«Да, все это, конечно, хорошо, но... продовольственное положение от наших декретов не становится лучше, — думал Цюрупа на своем пути из Верхних торговых рядов, где расположился Наркомпрод, в Кремль — к Ленину. — Надо немедленно начать создавать комитеты бедноты. А что, если и они не помогут? Что, если эта идея ложная?.. Что значит ложная? Это выходит — правы те, кто говорит, будто классовая борьба — чушь, выдумка, особенно применительно к деревне?.. И не стыдно тебе так думать?! Стыдно! А вдруг?..»
Он остановился посреди Красной площади и — была ли тут какая связь с предыдущим или не было — почему-то вспомнил, как позавчера, в николин день, здесь, на этом самом месте, шло всемосковское молебствие.
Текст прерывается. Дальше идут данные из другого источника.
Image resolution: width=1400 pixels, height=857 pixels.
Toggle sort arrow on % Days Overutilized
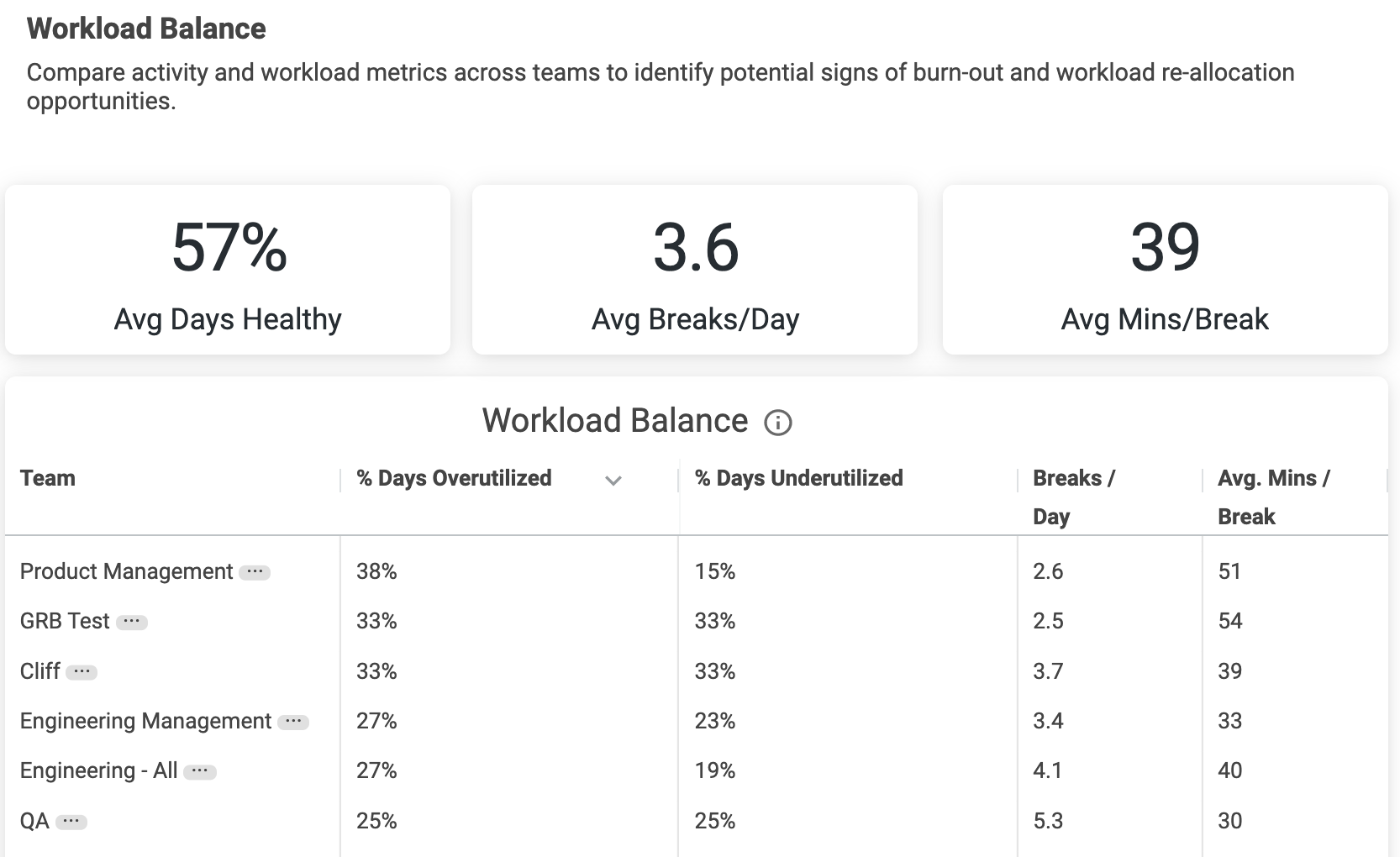[613, 481]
Выдалось ясное погожее утро, и со всех концов Москвы извивающимися реками потекли на площадь крестные ходы. Из окна своего кабинета Александр Дмитриевич хорошо видел, как перед Никольскими воротами Кремля, возле часовни с особо почитаемой чудотворной иконой, собралась толпа. Ярко сверкали на солнце хоругви, на затянутых красным сукном щитах, окруженные тесным кольцом молящихся, медленно плыли иконы. «Христос воскресе из мертвых!» — звенело в весеннем воздухе, перекатывалось по площади. Постепенно принты всех московских церквей и богомольцы со всей Москвы грандиозным квадратом расположились перед Кремлевской стеной, у Иверских ворот и около здания городской думы. В сверкающих ризах появились патриарх Тихон и многочисленные священники. Благословясь, патриарх начал торжественное молебствие. И от края до края Красной площади разом запела многотысячная всемосковская паства: «Христос воскресе!» — так что окна кабинета задрожали.
Получасом позднее Цюрупе, так же как и сегодня, понадобилось перейти Красную площадь: он спешил в Кремль, на заседание Совнаркома и, с трудом пробиваясь сквозь толпу, хорошо видел лица людей, проникнутых верой в святость этих вызолоченных стягов, слегка позванивающих подвесками. Он, казалось, чувствовал на себе их единое дыхание. Казалось, под сенью церкви соединились — примирились все и вся: рабочие и лабазники, горничные в ярких платьях и адвокаты в черных сюртуках, убогие старушки в сереньких платочках и розовощекие дети, которых тоже здесь было немало.
«Господи, благослови!..» — возгласил патриарх, и разом все, вся Красная площадь — и духовенство и молящиеся — бухнулись на колени. Перед Александром Дмитриевичем было сплошное безграничное море склонившихся людей, уходящее далеко за Василия Блаженного в одну сторону и за Охотный — в другую.
«Неужели всего несколько дней назад здесь шагали красноармейцы, грохотали броневики с серпами и молотами на башнях, шли толпы людей, объединенных верой в торжество революции?»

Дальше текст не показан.